§ **Action item**
Among the entries, find each line that includes the string "section" and list it.

§ **Task inputs**

- Opening Delimiter -

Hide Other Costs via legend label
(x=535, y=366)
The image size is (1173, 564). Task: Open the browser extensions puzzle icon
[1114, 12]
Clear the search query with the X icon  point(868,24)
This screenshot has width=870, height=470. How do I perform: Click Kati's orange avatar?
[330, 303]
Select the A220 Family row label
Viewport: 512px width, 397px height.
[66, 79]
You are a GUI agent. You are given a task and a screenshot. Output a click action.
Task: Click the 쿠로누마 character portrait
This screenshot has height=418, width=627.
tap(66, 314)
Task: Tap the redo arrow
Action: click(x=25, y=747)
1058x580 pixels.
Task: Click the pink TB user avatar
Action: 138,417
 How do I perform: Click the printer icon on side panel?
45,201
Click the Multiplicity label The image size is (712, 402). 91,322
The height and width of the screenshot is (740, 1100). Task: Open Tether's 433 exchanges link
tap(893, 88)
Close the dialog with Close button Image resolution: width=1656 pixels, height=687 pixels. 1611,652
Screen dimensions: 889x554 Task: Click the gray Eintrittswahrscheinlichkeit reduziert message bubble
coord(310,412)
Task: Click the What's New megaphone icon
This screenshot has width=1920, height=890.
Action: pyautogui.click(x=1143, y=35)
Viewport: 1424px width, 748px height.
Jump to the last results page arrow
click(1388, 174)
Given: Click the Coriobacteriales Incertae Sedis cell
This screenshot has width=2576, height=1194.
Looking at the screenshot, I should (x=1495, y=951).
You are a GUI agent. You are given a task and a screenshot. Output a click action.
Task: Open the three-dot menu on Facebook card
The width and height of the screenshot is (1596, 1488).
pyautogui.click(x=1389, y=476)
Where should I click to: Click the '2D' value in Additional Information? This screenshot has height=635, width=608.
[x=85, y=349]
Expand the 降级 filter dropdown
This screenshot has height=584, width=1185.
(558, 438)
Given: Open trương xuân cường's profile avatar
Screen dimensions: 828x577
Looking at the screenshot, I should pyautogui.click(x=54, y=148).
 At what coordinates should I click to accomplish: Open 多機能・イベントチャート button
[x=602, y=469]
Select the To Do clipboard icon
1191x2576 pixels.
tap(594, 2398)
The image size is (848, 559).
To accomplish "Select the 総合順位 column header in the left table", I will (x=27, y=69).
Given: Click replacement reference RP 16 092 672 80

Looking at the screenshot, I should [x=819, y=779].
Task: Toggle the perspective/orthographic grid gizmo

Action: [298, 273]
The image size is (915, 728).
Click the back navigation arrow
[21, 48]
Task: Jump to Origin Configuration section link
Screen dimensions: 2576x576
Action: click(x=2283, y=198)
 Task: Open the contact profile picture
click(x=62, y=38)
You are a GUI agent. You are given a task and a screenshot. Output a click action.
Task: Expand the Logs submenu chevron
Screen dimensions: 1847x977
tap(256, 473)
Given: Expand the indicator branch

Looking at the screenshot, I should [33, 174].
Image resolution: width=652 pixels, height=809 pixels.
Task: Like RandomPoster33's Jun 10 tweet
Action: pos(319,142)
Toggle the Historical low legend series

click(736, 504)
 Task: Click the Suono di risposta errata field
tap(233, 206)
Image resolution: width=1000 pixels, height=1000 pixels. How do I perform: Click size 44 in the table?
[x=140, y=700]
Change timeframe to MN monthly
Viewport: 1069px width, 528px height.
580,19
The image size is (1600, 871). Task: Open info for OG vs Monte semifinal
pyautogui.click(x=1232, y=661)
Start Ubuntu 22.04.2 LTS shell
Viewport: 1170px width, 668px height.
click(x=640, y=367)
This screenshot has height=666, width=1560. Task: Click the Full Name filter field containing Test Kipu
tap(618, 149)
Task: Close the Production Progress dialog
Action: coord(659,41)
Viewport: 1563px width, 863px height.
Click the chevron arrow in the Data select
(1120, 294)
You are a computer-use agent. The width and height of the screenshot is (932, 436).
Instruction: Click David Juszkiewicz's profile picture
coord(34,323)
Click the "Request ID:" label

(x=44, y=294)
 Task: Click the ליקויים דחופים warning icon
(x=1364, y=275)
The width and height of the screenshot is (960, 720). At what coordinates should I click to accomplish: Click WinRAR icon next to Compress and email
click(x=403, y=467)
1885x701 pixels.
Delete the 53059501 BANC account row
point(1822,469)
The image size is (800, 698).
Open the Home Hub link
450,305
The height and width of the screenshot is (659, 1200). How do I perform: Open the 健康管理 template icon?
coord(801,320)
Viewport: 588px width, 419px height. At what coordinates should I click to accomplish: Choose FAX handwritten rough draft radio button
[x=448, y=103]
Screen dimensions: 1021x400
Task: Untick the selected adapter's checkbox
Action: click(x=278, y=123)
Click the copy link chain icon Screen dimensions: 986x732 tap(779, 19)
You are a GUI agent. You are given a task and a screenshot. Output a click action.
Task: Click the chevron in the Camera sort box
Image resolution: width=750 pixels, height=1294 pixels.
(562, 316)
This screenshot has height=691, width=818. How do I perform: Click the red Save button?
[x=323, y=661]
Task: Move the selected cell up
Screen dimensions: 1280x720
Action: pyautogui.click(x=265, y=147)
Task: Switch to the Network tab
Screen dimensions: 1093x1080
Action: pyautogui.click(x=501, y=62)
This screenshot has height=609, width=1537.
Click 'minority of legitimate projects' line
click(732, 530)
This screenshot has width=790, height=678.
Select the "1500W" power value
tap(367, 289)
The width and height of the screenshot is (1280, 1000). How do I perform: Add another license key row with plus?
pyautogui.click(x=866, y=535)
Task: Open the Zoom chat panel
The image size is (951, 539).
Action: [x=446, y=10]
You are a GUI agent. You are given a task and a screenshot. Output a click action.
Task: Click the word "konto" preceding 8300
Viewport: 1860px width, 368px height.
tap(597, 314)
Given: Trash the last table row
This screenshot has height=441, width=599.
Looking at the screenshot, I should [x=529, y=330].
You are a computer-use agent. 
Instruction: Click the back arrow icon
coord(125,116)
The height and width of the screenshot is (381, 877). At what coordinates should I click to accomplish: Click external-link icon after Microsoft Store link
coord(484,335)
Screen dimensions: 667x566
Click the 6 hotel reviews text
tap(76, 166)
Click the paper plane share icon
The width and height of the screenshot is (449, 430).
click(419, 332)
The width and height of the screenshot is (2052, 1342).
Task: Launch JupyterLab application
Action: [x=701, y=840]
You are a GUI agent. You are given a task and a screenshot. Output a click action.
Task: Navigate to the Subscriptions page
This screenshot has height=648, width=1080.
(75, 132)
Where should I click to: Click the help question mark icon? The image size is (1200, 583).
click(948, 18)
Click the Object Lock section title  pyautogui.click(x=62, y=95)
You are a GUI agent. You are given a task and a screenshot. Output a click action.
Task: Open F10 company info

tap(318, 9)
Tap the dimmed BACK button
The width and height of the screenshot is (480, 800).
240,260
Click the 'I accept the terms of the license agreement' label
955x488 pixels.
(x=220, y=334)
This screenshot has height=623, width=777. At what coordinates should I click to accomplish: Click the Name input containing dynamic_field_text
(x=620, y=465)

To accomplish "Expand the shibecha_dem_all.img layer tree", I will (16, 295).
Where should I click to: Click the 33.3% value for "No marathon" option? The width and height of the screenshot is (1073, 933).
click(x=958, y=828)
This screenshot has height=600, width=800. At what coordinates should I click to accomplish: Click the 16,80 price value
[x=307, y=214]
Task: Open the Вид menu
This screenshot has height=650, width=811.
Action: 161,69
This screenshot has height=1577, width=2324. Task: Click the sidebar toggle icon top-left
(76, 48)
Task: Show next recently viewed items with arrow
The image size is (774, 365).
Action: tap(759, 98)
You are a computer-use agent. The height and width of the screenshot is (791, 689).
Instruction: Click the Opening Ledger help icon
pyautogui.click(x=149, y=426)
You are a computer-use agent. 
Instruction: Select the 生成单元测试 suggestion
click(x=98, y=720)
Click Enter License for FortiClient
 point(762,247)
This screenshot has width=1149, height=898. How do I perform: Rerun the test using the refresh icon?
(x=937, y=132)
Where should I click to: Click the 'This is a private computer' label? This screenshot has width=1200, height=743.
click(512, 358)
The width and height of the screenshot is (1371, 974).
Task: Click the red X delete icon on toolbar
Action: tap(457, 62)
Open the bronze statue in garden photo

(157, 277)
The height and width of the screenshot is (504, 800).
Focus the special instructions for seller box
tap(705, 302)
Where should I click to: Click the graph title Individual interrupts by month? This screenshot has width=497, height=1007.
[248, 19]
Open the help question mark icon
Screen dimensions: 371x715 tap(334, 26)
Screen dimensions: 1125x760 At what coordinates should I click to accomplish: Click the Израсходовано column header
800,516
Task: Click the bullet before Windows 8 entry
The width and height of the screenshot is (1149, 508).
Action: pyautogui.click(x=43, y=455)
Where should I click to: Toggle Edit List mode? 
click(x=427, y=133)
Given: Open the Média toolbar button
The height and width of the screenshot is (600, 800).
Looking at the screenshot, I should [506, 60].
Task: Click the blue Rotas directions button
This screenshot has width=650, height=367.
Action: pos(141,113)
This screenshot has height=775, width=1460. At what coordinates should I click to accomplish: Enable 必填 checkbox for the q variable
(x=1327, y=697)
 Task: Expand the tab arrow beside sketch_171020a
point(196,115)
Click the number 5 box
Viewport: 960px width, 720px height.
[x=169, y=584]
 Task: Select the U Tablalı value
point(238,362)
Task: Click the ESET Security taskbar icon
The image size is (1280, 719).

- Closing Delimiter -

§ **Output of the task**
Task: Jump to Origin Configuration section link
Click the Object Lock section title  pyautogui.click(x=62, y=95)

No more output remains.